Conclusion: GPT-4o generated expert multi-feature, WORMS-based reports from original free-text knee MRI reports. GPT-4o with COT achieved high accuracy in categorizing OA severity. Surgeons reported greater preference and higher efficiency when using LLM-generated reports.

Critical relevance statement: The perfect performance of generating WORMS-based reports and the high efficiency and ease of use suggest that integrating LLMs into clinical workflows could greatly enhance productivity and alleviate the documentation burden faced by clinicians in knee OA.

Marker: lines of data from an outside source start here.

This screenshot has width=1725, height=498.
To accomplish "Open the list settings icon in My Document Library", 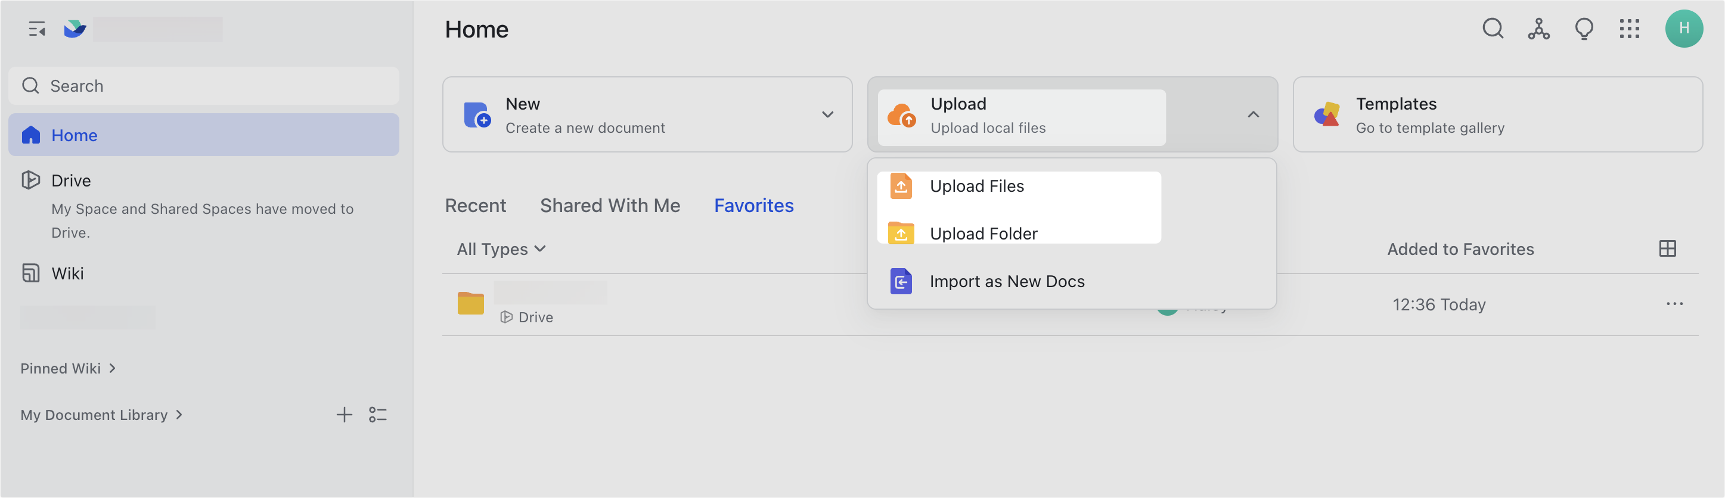I will 378,415.
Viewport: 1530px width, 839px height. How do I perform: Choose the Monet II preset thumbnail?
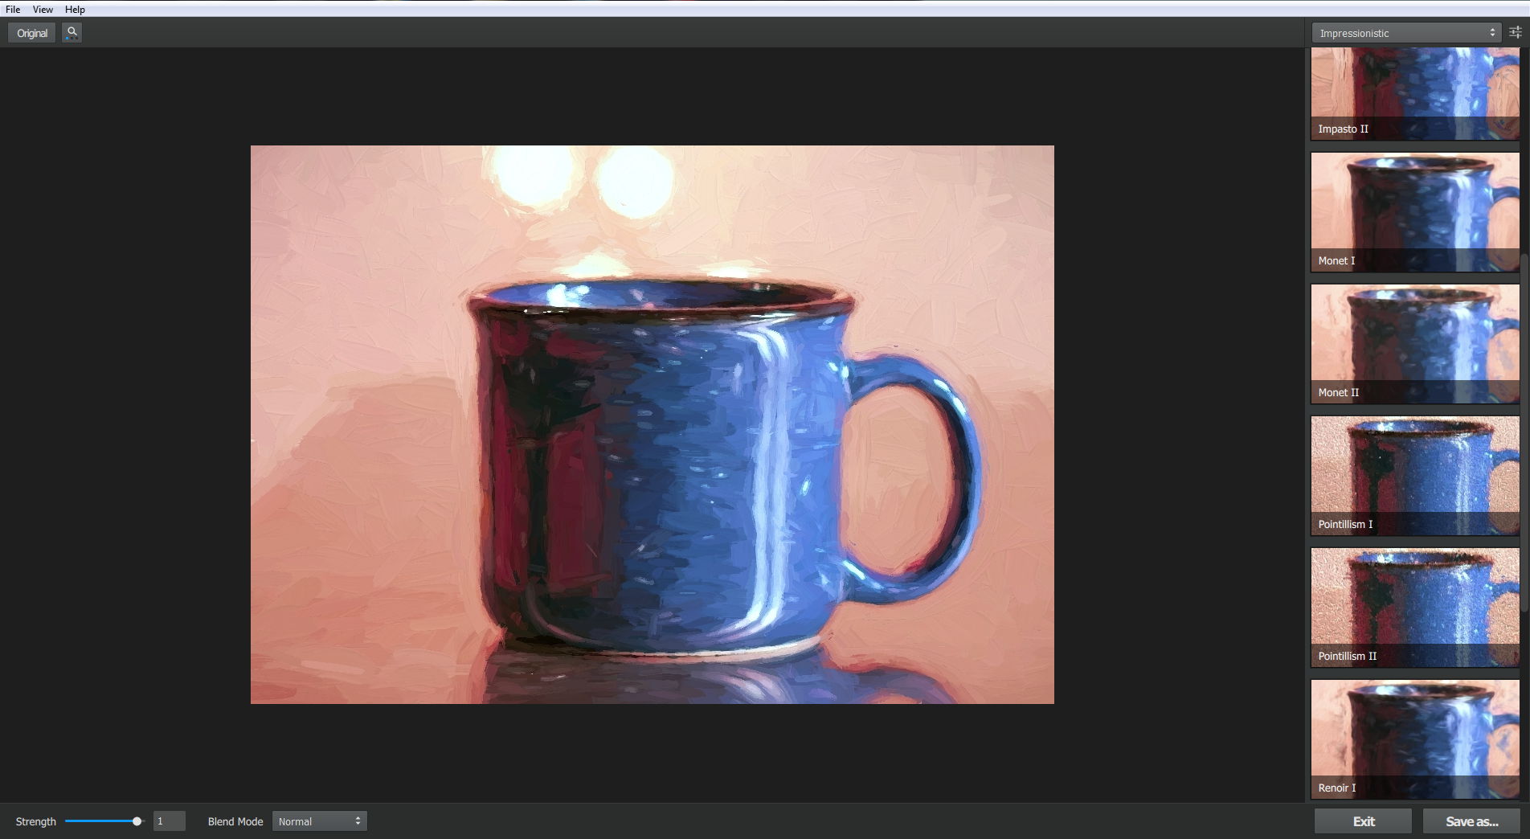(x=1414, y=344)
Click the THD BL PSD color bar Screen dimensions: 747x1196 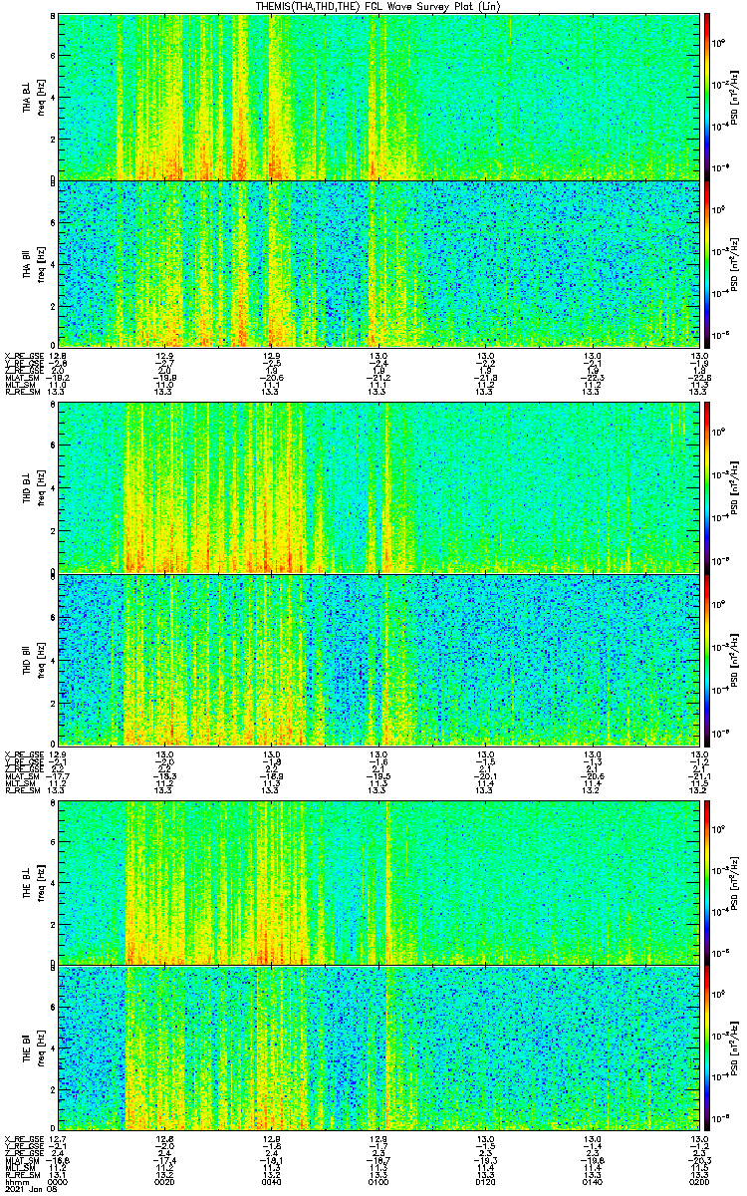click(x=707, y=487)
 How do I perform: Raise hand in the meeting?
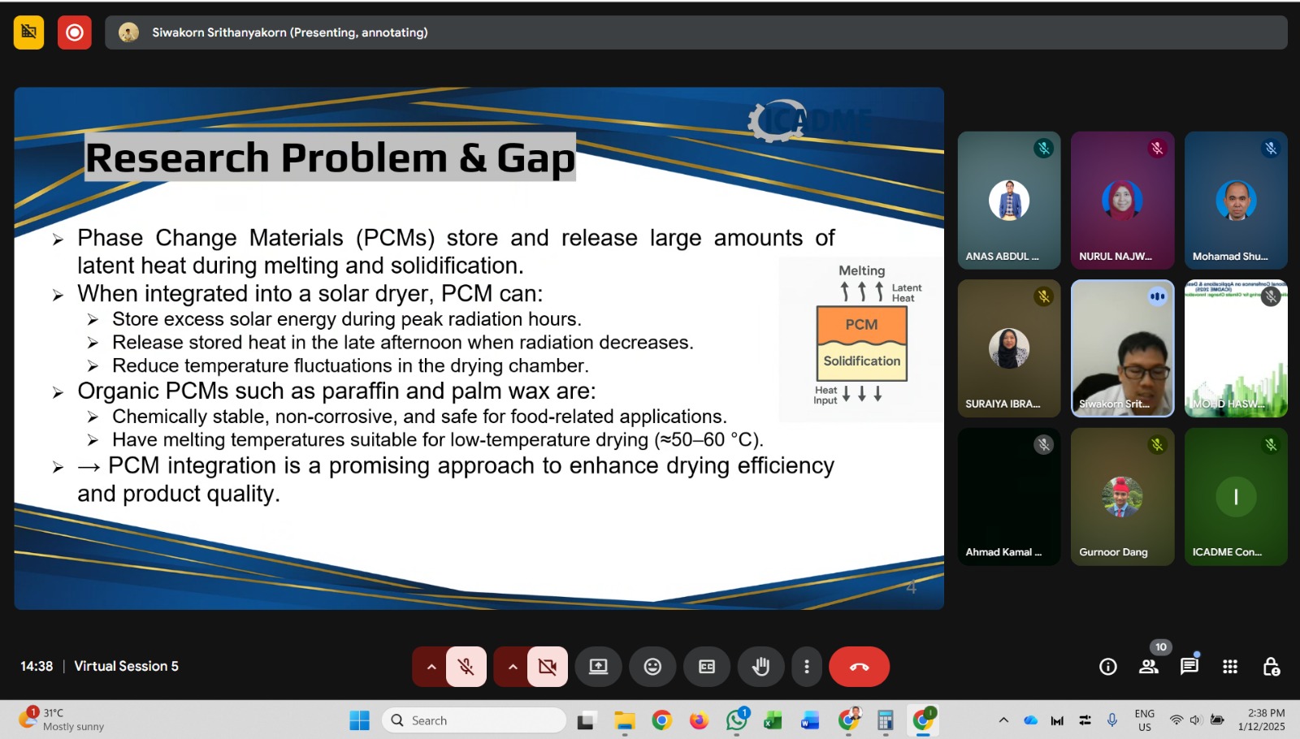(x=761, y=667)
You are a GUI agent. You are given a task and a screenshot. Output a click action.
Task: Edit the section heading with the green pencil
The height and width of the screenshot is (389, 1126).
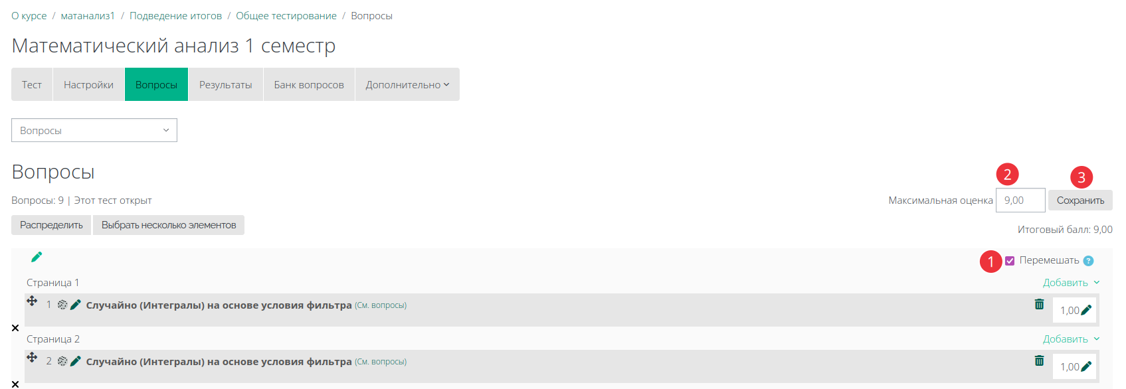(37, 257)
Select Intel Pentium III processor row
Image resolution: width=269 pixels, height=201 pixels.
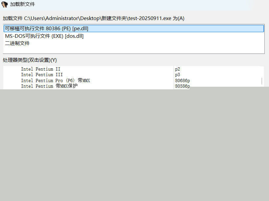click(42, 75)
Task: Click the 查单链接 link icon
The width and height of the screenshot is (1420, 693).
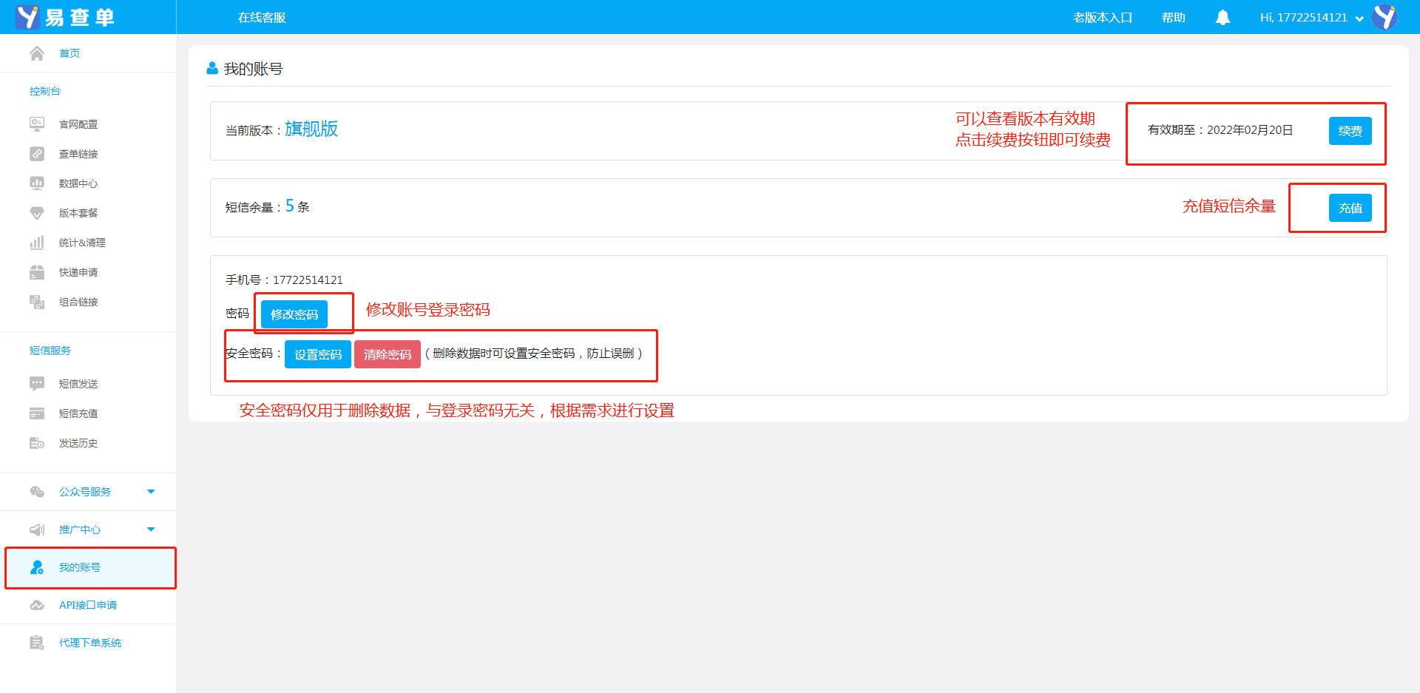Action: click(x=37, y=154)
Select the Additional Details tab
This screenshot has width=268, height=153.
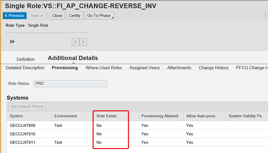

Key points: GPT-4o successfully generated WORMS-based knee MRI reports. GPT-4o with COT prompting achieved impressive accuracy in categorizing knee OA severity. Greater preference and higher efficiency were reported for LLM-generated reports.

查看原文本刊更多论文

基于全器官MRI评分的膝骨关节炎报告和分类的大型语言模型。

目的：评估大型语言模型（LLMs）在自动生成全器官MRI评分（WORMS）的结构化MRI报告和预测膝关节骨关节炎（OA）严重程度方面的性能。方法：共纳入160例疑似OA患者。膝关节MRI报告由三位放射科医生审阅，以建立39个关键特征的WORMS参考标准。使用上下文知识（ICK）和思维链（COT）提示gpt - 40和gpt - 40 -mini从原始报告生成基于worm的结构化报告，并自动预测OA严重程度。四名骨科医生回顾了原始报告和llm生成的报告，进行了偏好和难度成对测试，并记录了他们的回顾时间。结果：gpt - 40在提取膝关节侧度方面表现良好（准确率为100%）。gpt - 40在生成WORMS报告方面优于gpt - 40 mini（准确率分别为93.9%和76.2%）。结论：gpt - 40从原始的自由文本膝关节MRI报告中生成专家多特征、基于worms的报告。gpt - 40与COT对OA严重程度的分类具有较高的准确性。外科医生在使用llm生成的报告时报告了更高的偏好和效率。关键相关性声明：生成基于woms的报告的完美性能以及高效率和易用性表明，将llm集成到临床工作流程中可以大大提高工作效率，减轻临床医生在膝关节OA中面临的文件负担。重点：gpt - 40成功生成了基于worms的膝关节MRI报告。gpt - 40与COT提示在分类膝关节OA严重程度方面取得了令人印象深刻的准确性。llm生成的报告有更高的偏好和效率。

本文章由计算机程序翻译，如有差异，请以英文原文为准。

求助全文

约1分钟内获得全文求助全文

来源期刊

Insights into Imaging Medicine-Radiology, Nuclear Medicine and Imaging

CiteScore

7.30

自引率

4.30%

发文量

182

审稿时长

13 weeks

期刊介绍： Insights into Imaging (I³) is a peer-reviewed open access journal published under the brand SpringerOpen. All content published in the journal is freely available online to anyone, anywhere! I³ continuously updates scientific knowledge and progress in best-practice standards in radiology through the publication of original articles and state-of-the-art reviews and opinions, along with recommendations and statements from the leading radiological societies in Europe. Founded by the European Society of Radiology (ESR), I³ creates a platform for educational material, guidelines and recommendations, and a forum for topics of controversy. A balanced combination of review articles, original papers, short communications from European radiological congresses and information on society matters makes I³ an indispensable source for current information in this field. I³ is owned by the ESR, however authors retain copyright to their article according to the Creative Commons Attribution License (see Copyright and License Agreement). All articles can be read, redistributed and reused for free, as long as the author of the original work is cited properly. The open access fees (article-processing charges) for this journal are kindly sponsored by ESR for all Members. The journal went open access in 2012, which means that all articles published since then are freely available online.